---------- SUPPLIED MATERIAL ----------
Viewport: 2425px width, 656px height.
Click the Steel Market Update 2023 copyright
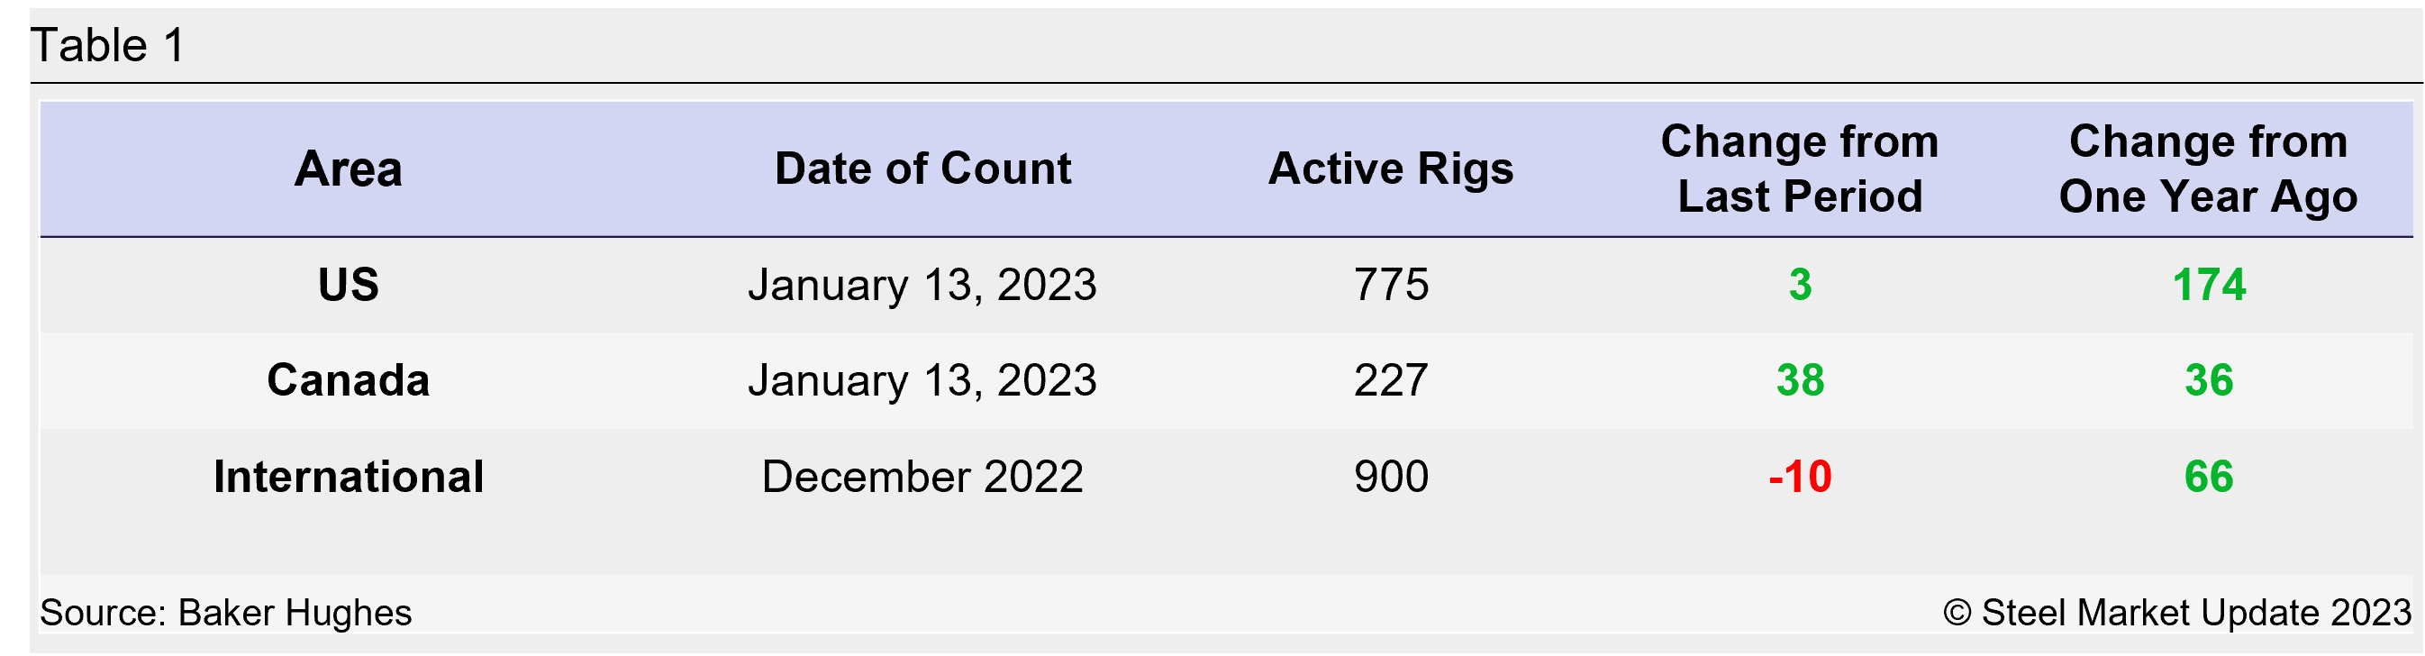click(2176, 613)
----------
---------- SUPPLIED MATERIAL ----------
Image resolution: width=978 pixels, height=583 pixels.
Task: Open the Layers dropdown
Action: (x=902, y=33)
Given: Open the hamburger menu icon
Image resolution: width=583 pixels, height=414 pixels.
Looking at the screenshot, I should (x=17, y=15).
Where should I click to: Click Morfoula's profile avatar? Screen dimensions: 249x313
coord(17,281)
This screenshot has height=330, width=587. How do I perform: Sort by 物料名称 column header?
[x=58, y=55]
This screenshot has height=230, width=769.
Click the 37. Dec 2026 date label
----------
Which lines above run from the one containing "This screenshot has height=230, width=769." down to the one containing "Click the 37. Dec 2026 date label"? Repeat exactly those, both ends included, and nothing else.

## WRITTEN RESPONSE:
This screenshot has height=230, width=769.
Click the 37. Dec 2026 date label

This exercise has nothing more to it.